Minneapolis Indian Education program faces challenges of poverty, homelessness, history
Condensed by Native Village

Students at Anishinabe Academy High Five program

The 2,000 Native American students attending Minneapolis Public Schools face a 92% poverty rate.
At Anishinabe Academy, the city-wide Native American magnet school, more than 30% of its students are homeless at any given time during the school year.
These are only a few of the hurdles Native students face on their road to academic and personal success.

Minnesota:  In 1972, the Minneapolis Public School District (MPSD) created an Indian Education Program to serve Native American students and their families. The program focuses on integrating academic rigor with cultural responsiveness for all Native kids.

Danielle Grant, the current program director, brings both forward-looking and historic perspectives to her work. She admits many Native families don't trust school and government systems. This “historical trauma,” she says, is connected to the times when Native children were removed from their homes and tribes to attend boarding schools meant to destroy indigenous ways of life.

Grant said it's important to help families face this traumatic past, and attempt to heal.

For two years, Minneapolis parent Comanche Fairbanks has co-chaired the district’s Title 7 Committee for Native American parents.  He credits the committee and Ms. Grant for greatly improving Native parents’ access to, and understanding of their rights, within Minneapolis Public Schools.

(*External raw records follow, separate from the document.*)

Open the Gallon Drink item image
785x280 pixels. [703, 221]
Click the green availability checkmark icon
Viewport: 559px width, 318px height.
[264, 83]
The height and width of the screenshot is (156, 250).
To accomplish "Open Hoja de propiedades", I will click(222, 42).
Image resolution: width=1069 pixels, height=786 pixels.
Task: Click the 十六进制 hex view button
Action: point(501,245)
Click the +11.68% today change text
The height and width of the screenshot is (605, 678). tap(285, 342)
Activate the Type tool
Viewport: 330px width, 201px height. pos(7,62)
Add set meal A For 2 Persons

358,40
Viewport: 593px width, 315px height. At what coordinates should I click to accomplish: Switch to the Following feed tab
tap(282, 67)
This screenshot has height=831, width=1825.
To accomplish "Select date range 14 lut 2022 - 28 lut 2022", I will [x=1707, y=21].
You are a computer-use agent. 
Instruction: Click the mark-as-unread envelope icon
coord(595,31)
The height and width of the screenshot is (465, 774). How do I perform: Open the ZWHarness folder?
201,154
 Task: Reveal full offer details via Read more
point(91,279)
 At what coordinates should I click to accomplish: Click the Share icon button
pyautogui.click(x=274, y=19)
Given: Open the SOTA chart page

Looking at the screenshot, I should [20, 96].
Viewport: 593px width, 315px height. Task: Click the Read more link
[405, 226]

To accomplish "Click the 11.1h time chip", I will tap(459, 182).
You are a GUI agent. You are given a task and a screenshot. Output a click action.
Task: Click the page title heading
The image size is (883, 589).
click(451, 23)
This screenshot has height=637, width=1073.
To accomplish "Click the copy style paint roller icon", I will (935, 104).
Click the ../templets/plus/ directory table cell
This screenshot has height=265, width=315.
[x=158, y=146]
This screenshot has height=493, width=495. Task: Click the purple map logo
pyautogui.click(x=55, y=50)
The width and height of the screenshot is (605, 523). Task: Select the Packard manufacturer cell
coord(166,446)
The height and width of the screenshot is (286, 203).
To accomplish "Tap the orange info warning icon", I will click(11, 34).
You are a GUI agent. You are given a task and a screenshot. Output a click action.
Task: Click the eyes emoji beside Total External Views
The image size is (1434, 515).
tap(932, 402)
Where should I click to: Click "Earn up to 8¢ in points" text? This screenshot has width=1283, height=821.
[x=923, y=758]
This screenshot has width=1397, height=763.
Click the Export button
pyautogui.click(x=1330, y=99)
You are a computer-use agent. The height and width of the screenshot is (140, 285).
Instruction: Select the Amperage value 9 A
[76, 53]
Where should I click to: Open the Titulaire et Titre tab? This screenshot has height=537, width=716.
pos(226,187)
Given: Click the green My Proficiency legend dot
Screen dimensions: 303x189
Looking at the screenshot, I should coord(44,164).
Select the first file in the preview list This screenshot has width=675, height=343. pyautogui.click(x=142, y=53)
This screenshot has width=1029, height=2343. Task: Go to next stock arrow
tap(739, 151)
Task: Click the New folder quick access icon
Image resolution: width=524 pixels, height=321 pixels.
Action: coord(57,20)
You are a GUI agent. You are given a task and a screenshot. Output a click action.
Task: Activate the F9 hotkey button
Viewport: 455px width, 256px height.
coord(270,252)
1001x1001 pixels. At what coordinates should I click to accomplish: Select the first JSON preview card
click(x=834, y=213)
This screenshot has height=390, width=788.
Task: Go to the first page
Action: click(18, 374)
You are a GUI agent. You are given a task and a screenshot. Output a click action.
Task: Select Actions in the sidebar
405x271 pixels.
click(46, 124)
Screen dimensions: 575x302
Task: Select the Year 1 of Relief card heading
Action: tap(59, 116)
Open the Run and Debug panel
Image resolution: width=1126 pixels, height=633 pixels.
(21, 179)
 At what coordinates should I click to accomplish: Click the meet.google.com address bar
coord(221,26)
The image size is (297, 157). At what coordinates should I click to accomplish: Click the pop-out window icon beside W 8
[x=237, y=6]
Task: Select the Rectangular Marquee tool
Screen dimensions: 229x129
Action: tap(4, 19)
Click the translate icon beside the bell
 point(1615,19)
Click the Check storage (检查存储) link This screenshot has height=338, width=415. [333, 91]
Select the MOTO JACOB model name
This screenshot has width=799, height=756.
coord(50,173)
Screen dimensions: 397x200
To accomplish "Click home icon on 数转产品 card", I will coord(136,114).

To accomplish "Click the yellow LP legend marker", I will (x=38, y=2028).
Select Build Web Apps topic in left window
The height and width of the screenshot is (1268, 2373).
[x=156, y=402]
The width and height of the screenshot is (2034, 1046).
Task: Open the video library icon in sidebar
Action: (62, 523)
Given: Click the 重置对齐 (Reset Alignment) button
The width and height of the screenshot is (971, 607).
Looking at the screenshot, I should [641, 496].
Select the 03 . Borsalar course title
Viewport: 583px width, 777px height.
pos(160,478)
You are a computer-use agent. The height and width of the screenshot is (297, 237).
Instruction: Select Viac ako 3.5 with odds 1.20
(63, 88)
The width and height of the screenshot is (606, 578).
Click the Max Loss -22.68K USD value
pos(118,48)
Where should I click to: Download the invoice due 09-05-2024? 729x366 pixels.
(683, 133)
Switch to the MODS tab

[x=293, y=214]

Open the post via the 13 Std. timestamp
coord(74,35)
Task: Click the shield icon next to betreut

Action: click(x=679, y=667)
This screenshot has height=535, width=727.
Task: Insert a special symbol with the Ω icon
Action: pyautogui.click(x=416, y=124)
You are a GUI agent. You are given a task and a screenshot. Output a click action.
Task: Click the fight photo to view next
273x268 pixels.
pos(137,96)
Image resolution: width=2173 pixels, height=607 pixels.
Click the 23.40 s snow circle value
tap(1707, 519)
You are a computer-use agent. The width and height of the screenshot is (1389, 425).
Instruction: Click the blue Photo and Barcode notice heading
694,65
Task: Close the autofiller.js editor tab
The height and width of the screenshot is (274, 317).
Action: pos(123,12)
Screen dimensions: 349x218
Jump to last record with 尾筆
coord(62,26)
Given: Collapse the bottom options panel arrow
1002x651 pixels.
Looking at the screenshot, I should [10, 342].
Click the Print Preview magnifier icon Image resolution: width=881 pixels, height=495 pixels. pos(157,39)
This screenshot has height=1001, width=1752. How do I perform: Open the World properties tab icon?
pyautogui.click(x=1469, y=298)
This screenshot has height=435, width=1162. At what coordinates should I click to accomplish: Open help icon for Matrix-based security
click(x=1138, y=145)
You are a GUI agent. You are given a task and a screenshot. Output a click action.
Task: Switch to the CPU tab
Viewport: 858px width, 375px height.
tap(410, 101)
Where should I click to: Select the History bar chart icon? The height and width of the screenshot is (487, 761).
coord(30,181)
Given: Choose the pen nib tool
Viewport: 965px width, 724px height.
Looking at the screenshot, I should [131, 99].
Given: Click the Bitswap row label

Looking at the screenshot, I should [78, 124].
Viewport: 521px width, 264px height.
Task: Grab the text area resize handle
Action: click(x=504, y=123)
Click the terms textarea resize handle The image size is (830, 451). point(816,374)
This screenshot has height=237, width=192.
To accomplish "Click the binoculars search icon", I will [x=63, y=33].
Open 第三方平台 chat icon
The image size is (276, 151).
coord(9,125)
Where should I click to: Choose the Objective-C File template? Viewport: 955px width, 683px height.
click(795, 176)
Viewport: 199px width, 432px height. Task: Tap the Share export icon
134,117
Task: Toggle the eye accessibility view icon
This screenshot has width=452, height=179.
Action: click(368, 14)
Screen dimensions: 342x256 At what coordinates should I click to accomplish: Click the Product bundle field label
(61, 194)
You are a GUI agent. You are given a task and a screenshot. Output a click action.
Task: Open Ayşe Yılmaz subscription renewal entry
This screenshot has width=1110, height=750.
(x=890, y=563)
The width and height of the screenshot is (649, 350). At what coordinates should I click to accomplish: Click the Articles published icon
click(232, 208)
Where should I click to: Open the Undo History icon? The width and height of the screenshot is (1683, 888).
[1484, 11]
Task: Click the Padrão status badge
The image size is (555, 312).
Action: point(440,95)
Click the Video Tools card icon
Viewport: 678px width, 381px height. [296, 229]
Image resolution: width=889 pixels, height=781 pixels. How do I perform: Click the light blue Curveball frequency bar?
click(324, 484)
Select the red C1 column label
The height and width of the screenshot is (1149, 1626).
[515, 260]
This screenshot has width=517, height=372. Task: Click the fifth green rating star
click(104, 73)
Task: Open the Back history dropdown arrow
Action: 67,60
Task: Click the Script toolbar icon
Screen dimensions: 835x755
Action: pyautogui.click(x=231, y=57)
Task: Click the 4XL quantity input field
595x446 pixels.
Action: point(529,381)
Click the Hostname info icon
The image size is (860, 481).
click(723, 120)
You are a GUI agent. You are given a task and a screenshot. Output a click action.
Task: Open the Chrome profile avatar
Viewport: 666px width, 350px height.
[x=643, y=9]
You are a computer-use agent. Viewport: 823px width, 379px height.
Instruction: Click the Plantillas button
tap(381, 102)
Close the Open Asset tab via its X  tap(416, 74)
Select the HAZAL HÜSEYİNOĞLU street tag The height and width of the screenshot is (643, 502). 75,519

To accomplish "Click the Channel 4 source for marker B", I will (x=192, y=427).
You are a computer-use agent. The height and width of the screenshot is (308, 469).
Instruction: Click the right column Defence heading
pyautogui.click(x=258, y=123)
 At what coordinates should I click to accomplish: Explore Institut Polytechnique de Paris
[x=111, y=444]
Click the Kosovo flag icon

Fairbanks also credits Deanna Standingcloud, the Indian Education parent engagement coordinator. He says she's done a good job of directly informing and engaging district parents. She's provided both a forum for the voices of Native parents and made school district processes more transparent.

As a parent and educational consultant, though, Fairbanks is dismayed by the educational options for his children. While his younger children have done well at elementary school, Fairbanks is educating his oldest child -- who would be in 9th grade -- at home. Fairbanks is discouraged by the high rates of Special Ed. diagnoses for Native children. He believes these children are only “misunderstood.”

Instead, Fairbanks wishes teachers were “more aware of the learning styles” of Native children. These involve “experiential, practical,” and “hands-on learning." Instead, high schools focus on “standards” taught in classrooms where teachers are authority figures and students are expected to be passive.

Fairbanks believes Native high school students are at the age when they are ready to dig deep, explore, and find a passion of their own. Instead, public schools force-feed knowledge and what it means to be good students. In Fairbanks’ experience, this causes many Native students to become “resistant” learners.

Grant is also aware of this issue and considers teacher training a very important part of her program’s mission.  While many other Indian Education programs focus on students, she said MPSD puts a strong emphasis on educating teachers about “best practices for teaching Native students.”

Teachers learn how to make their lessons more “experiential, applicable,” and “relevant,” which matches well with what parent Comanche Fairbanks says he would like to see in the schools.